• WHAT THE TASK ASKS
Everything in the data except the pictures belongs in your answer, copied exactly.

☆ ☆ ☆

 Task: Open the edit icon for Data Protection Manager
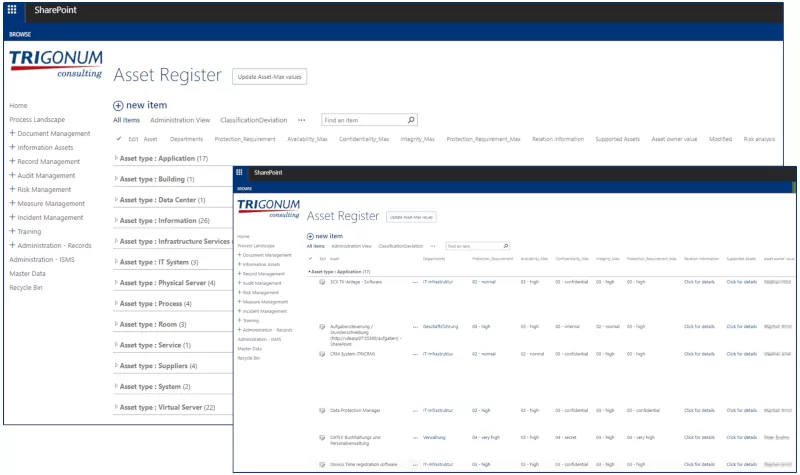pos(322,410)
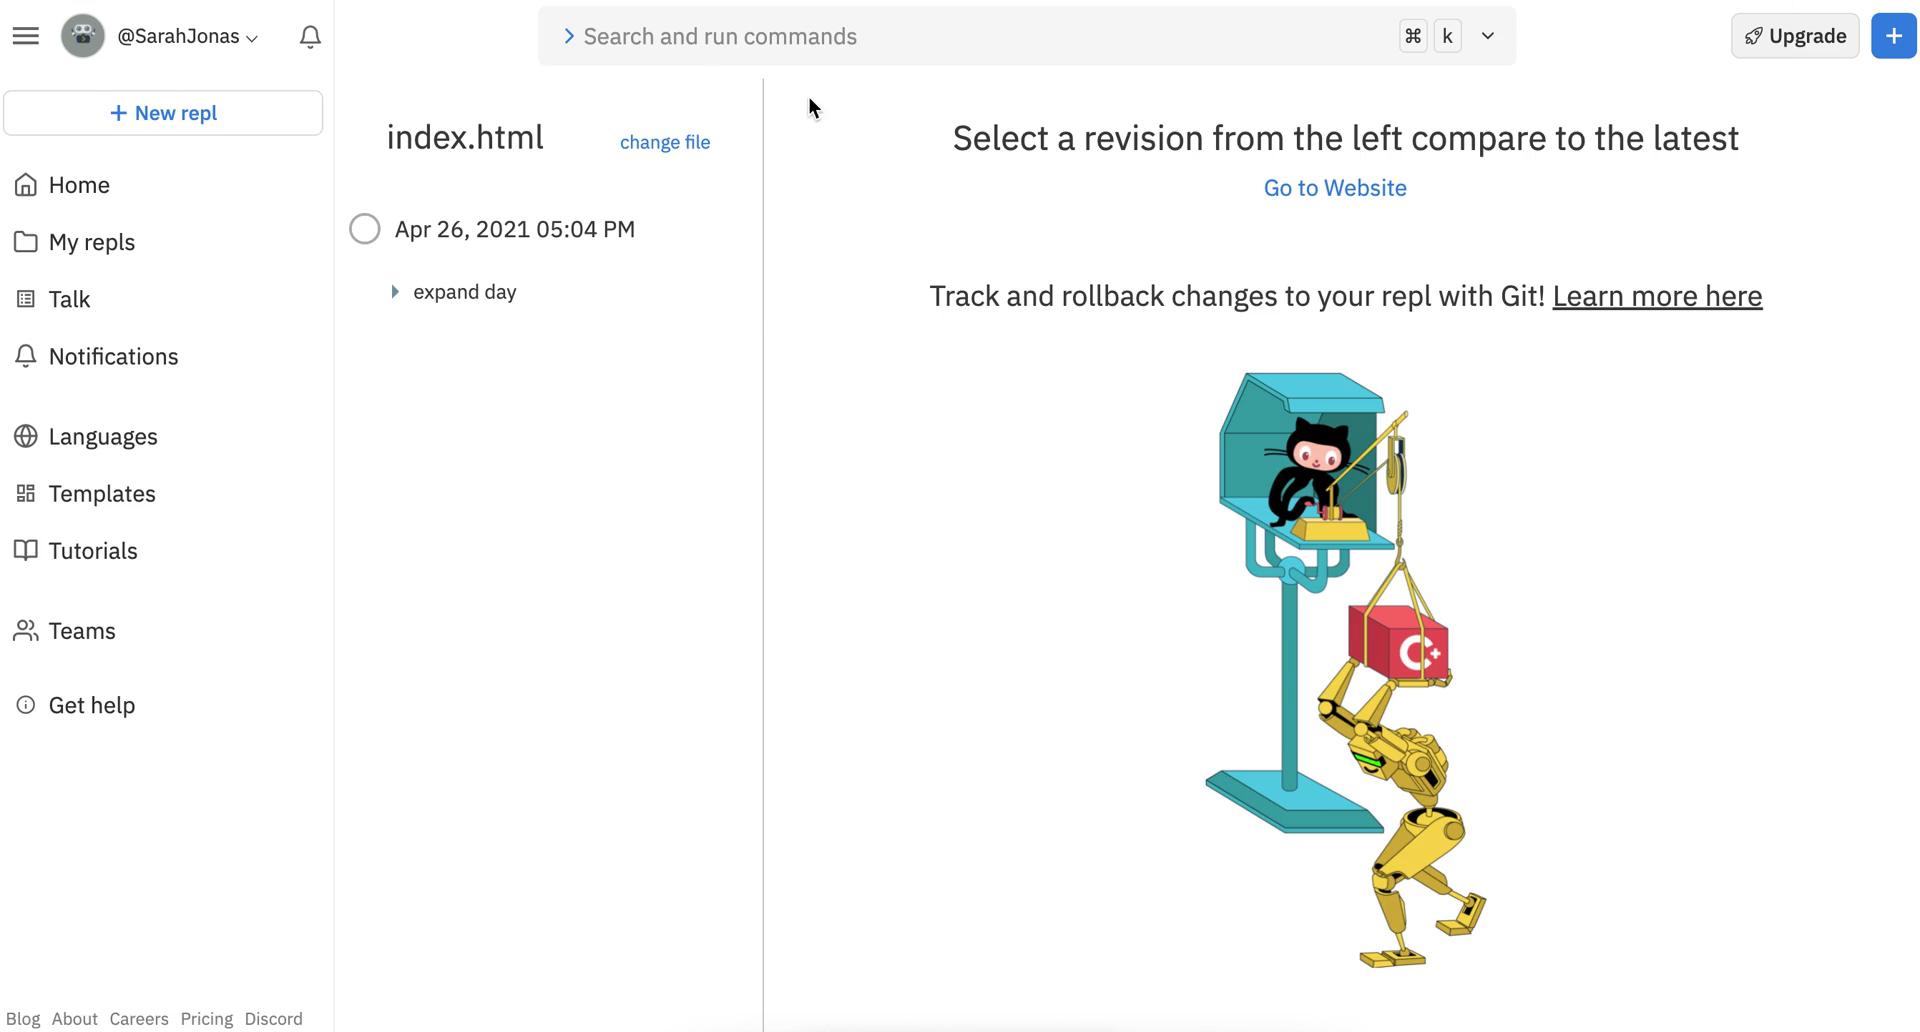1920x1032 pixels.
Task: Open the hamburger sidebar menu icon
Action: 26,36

☆ ☆ ☆

• ANSWER
 Task: Open the edit icon for Data Protection Manager
pos(322,410)
1920x1032 pixels.
Task: Open the hamburger sidebar menu icon
Action: 26,36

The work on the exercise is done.